Отмечая, что автор лозунга имел в виду не буквальный возврат к прошлому, а наведение мостов между ним и новым искусством, мы вместе с тем не можем игнорировать прямой смысл понятий, составляющих краткую формулу лозунга.

Намечая пути вперед, Луначарский звал назад — «назад к Островскому». И не только от формалистических экспериментов, часто выдаваемых «левыми» художниками за последнее слово революционного театра. Луначарский предлагал отступление и от некоторых форм содержательного творчества. Например, от агитационного плакатного театра, рожденного периодом революционного взрыва и гражданской войны и исчерпавшего себя. Более того, в период выдвижения лозунга Луначарский считал необходимым отойти от мхатовского утонченно–психологического реализма (как он называл, «импрессионизма»).
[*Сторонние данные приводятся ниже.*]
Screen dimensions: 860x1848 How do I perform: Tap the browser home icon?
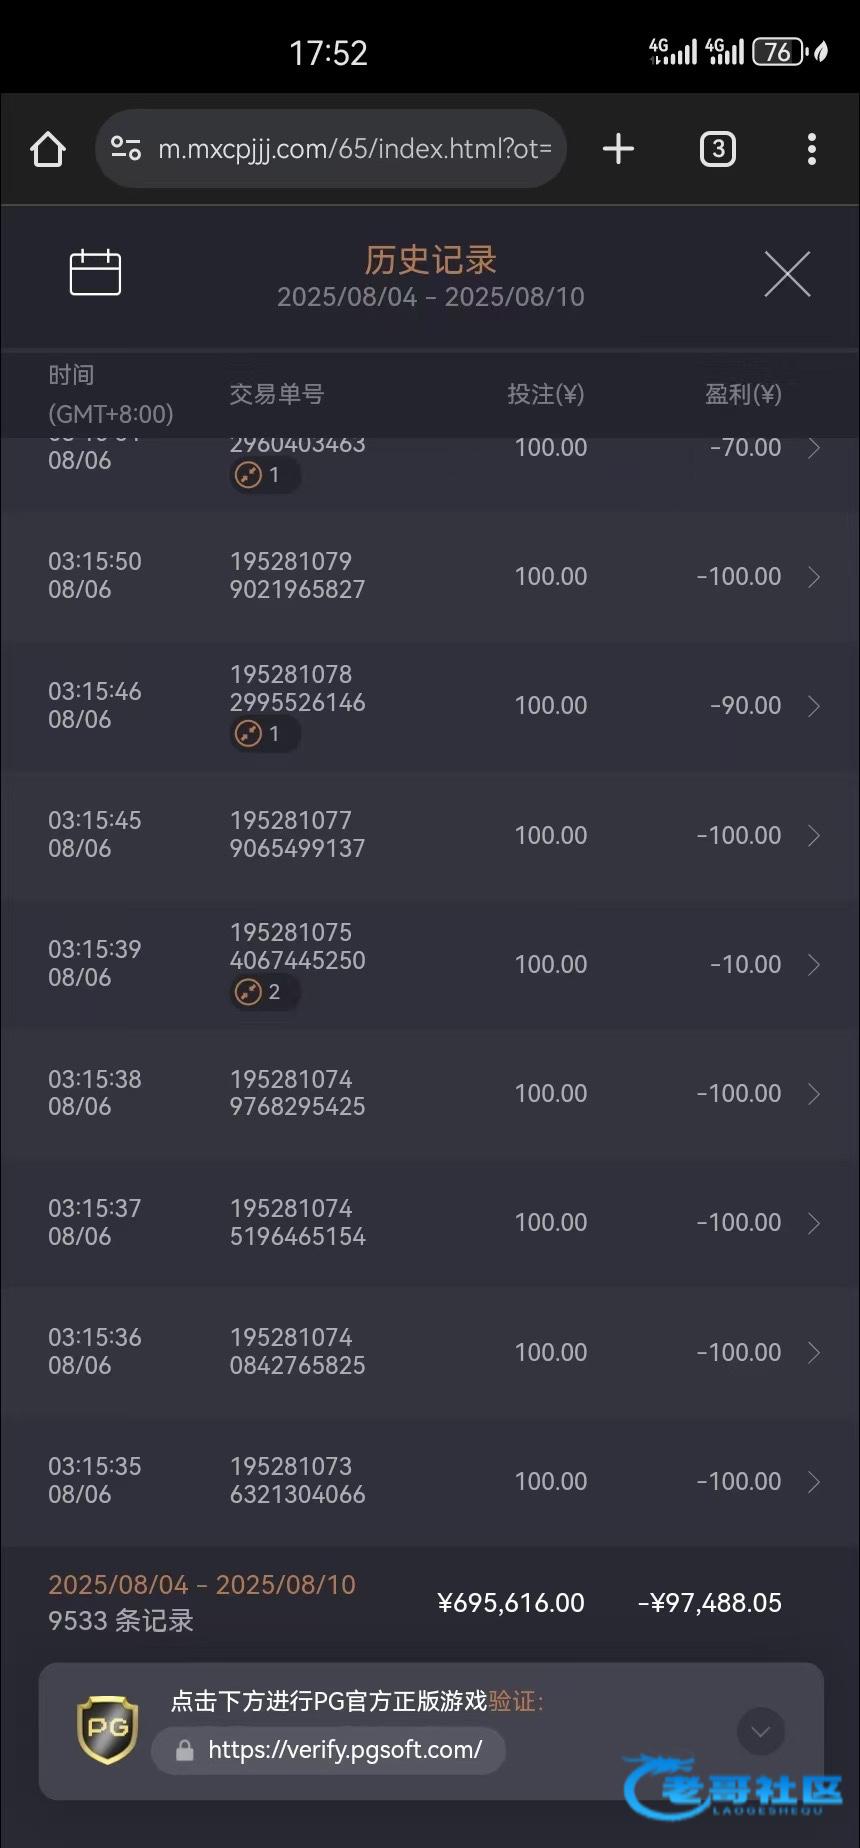pyautogui.click(x=48, y=150)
Анатолий Васильевич призывал обратиться именно к творчеству Островского как создателя и мастера определенного типа реалистического отражения действительности. Он впервые так определенно и безоговорочно ставил успех дальнейшего развития революционного театра в прямую зависимость от возрождения традиций по времени очень близкого, по социальной природе, казалось, очень далекого театра, каким был театр Островского, да еще указывал на живого наследника этих традиций, правда, во многом их растерявшего, — на Малый театр.
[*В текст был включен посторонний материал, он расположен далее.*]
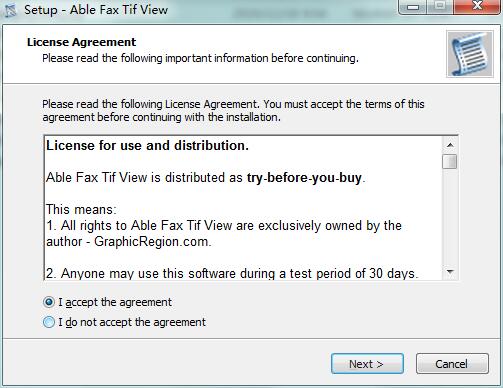Click the license text scroll-up arrow

[x=450, y=145]
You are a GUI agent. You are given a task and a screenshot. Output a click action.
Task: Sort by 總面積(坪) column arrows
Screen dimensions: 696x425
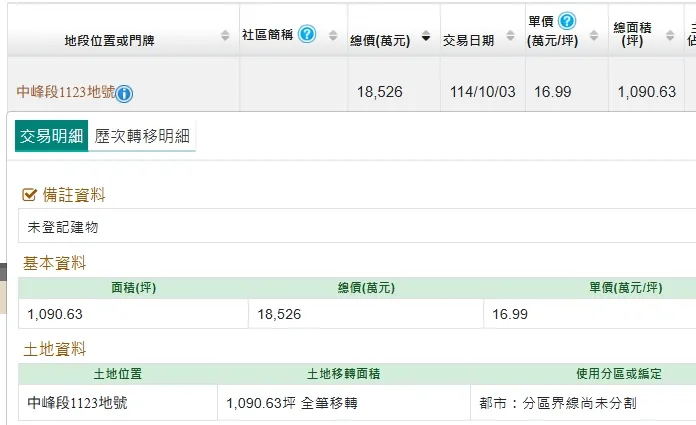670,36
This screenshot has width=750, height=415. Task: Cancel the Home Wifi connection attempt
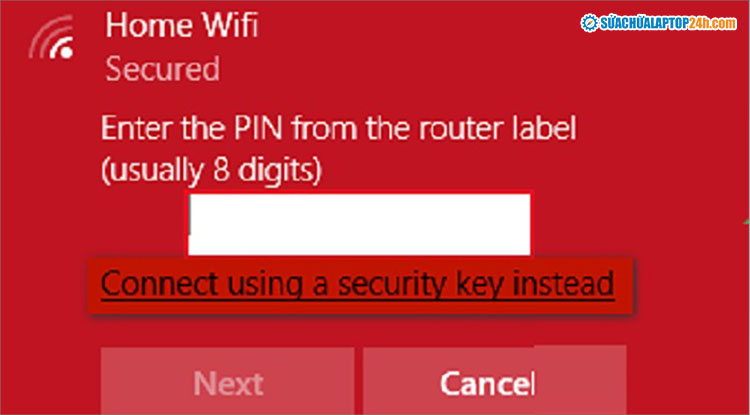tap(488, 382)
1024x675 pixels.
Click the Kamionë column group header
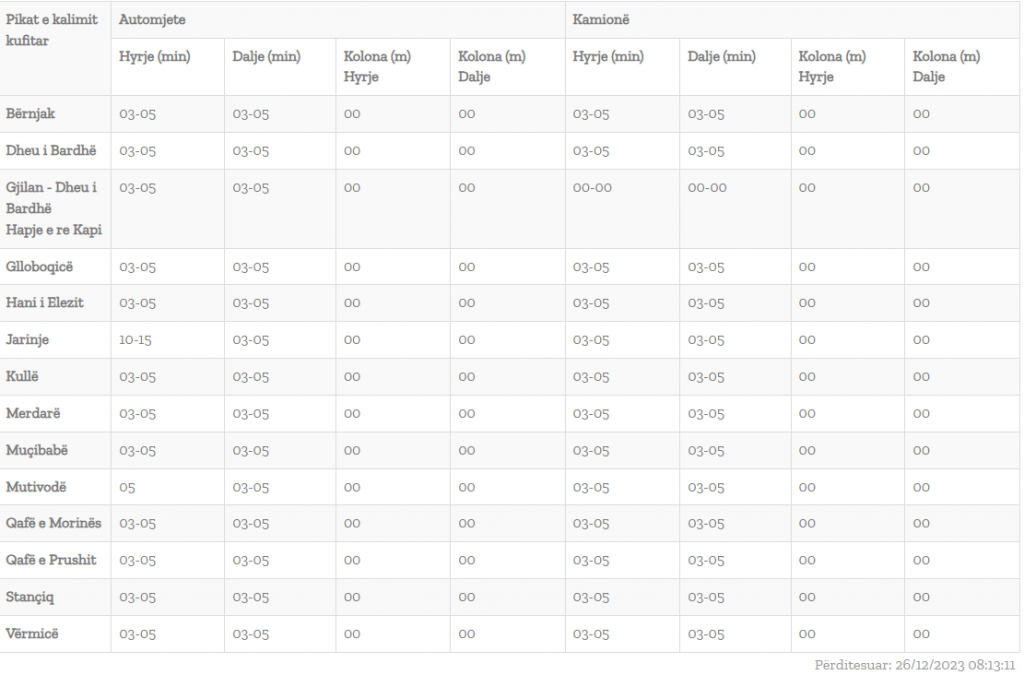coord(601,20)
Напомним, что в 1917–1920 годы, проводя «двоякую линию» театральной политики, Луначарский склонялся к мысли, что новый, революционный театр — по духу и по форме — скорее всего, родится в новых коллективах, студиях, в атмосфере эксперимента. Он не без надежды, в частности, смотрел на некоторых представителей «левого» театра. Протестуя и борясь против губительной для искусства идеи разрыва с прошлым, Луначарский тем не менее не указывал коллективам, желавшим «творить новое, революционное искусство», на Малый театр, МХТ или Александрийский театр как на ближайшие источники традиций и образцы для подражания. Корни революционного театра виделись где–то в глубине веков. Две линии театральной политики Наркомпроса были в те времена, если можно так сказать, линиями не пересекающимися. Театр дореволюционный, хранитель традиций и исполнитель мирового классического репертуара, действует как школа, как орудие разностороннего духовного развития масс. Рядом с ним развивается революционный театр, призванный выявлять творческое начало пролетарских масс и служить целям идеологического воздействия. Намечая практические шаги его развития, Луначарский писал в 1919 году: «Центр тяжести… сейчас для начинающего революционного театра должен лежать в студиях. Надо создать нового актера… Надо создать новый репертуар» (3, 104).
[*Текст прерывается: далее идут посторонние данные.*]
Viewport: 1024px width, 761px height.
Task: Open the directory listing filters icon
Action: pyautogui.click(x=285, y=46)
Пересечение линий виделось где–то в будущем, не близком, когда старые театральные коллективы воспримут «музыку революции» — в этом Луначарский никогда не сомневался — и сумеют выразить ее. В самом начале 20–х годов мысль Луначарского делает заметный поворот.11

В 1922 году в статье «Театр РСФСР» Луначарский писал: «Ни на минуту не отрицая, что театр, когда он окончательно начнет служить народным массам, выйдет под открытое небо, что массовые зрелища получат толчок от дальнейшего развития революции, не отрицая также необходимости создания параллельных нынешнему театру других форм сцены, приходится все же признать, что в нашем северном климате, при нашей достаточно твердой традиции и при наличии внутренне рациональной, в веках выкристаллизовавшейся театральной формы, на ближайшее будущее, по крайней мере на четверть века, доминирующей формой театра будет все же театр, каким мы его знаем» (3, 117).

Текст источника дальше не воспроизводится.